Nichts hielt den kleinen Volker Schlöndorff im langweiligen Wiesbaden, er strebte so sehr in die Ferne, dass er selbst seine Einweisung in ein Jesuiten-Internat im nordfranzösischen Vannes betrieb - was für einen nicht besonders religiösen Knaben aus Hessen zumindest fremdartig genug war, um aufregend zu sein.

Er muss ein kleiner Streber gewesen sein, das entnimmt man der Selbstbeschreibung amüsiert, was aber immerhin die Aufnahme, mit Stipendium, am eingangs erwähnten Lycée in Paris zur Folge hatte - und dann rutschte er so rein in die sich gerade formierende Nouvelle Vague, hing in der Keimzelle der Umtriebigkeit, der Cinémathèque, herum und lernte den von seiner Rückkehr nach Deutschland frustrierten Fritz Lang kennen, assistierte Resnais bei "Letztes Jahr in Marienbad", hängte sich an Louis Malle und wurde Assistent bei Jean-Pierre Melville, dem widerspenstigen Helden der Nouvelle-Vagueaner, und machte mit ihm "Le doulos" - und sog zwischendurch Kino auf, als wäre er am Verdursten, drei Filme am Tag.
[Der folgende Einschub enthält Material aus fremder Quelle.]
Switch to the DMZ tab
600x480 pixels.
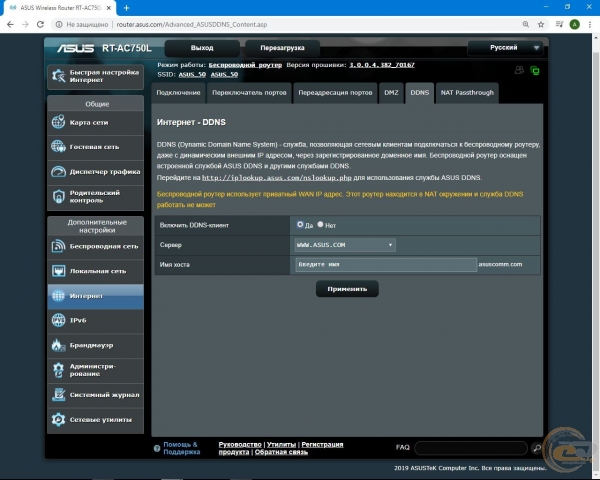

Wunderbar greifbar und real

Schlöndorff hat auch früher schon viele dieser Anekdoten erzählt oder niedergeschrieben, aber zusammen entwickeln sie mehr als nur den Reiz von filmhistorischem Klatsch, der einem einzelne Filme ein wenig näherbringt.

Sie machen diese Jahre plötzlich wunderbar greifbar und real. Wenn man liest, wie sich die Wege in Paris kreuzten, Schlöndorff und Melville nach einem Krach im Kino sich wiederfanden, Truffaut zufällig auf den Champs-Élysées herumlief, alle übers Kino schrieben und sich voneinander erzählten - dann macht das die Aufbruchstimmung spürbar, den Zusammenhalt, den es gegeben haben muss.

Und während in der Intellektuellenfamilie Tavernier das Kino Tischgespräch ist, erzählt die Randbemerkung, wie Lang aus Kostengründen die Hemdenreinigung gestrichen wurde, plötzlich von der Geringschätzung, die dem Kino in Deutschland widerfährt, und die dem deutschen Film bis heute zu schaffen macht.

Schlöndorffs Biographie ist von der Geschichte des 20. Jahrhunderts durchzogen, der deutschen und der französischen; vom Algerienkrieg handelte sein erster Kurzfilm, und irgendwie war klar, dass er zu den Ersten gehören würde, die versuchen würden, mit der RAF umzugehen.

Er sei kein ideologischer Mensch, sagt Schlöndorff, und in der Beschreibung der Mittsiebziger merkt man durchaus, dass er mehr Zeuge war als Kommentator, die Empörung über die Beugung des Rechtsstaats in seiner Böll-Verfilmung "Die verlorene Ehre der Katharina Blum" mehr mit ihm selbst zu tun hat als die selbstauferlegte Chronistenpflicht, die "Deutschland im Herbst" spiegelt.

Alle Wege miteinander verwoben, irgendwie

Ein Außenstehender, der hereingezogen wird, wie Katharina Blum. Der Biederkeit des Nachkriegsdeutschland, der Mentalität des Unter-den-Teppich-Kehrens muss man zumindest zugute halten, dass sie dem jungen deutschen Film ein tatkräftiger Geburtshelfer war. Und irgendwie räumt Schlöndorff ganz nebenbei mit der Legende auf, es habe den jungen deutschen Film als Bewegung, als Zusammenhalt, nie gegeben - in Schlöndorffs Erinnerung sind alle Wege miteinander verwoben, irgendwie.

Das ist das Schöne an diesem Buch - dass Schlöndorff eben nicht nur um sich selber kreist. Er hat die Filmgeschichte am eigenen Leib erfahren; und es wäre wirklich schade gewesen, hätte er uns an all dem cinephilen Tratsch, der zwischen seinen Tagebüchern auftaucht, nicht teilhaben lassen.

Man hat den Eindruck, er habe damals das Kino mehr noch geliebt als das Leben. Aber in seinen besten Momenten ist das Leben so vom Leben erfüllt, dass das nichts ausmacht, weil das Kino manchmal mehr gibt, als es nimmt.

Volker Schlöndorff: Licht, Schatten und Bewegung - Mein Leben und meine Filme. Carl Hanser Verlag, München. 472 Seiten, 24, 90 Euro.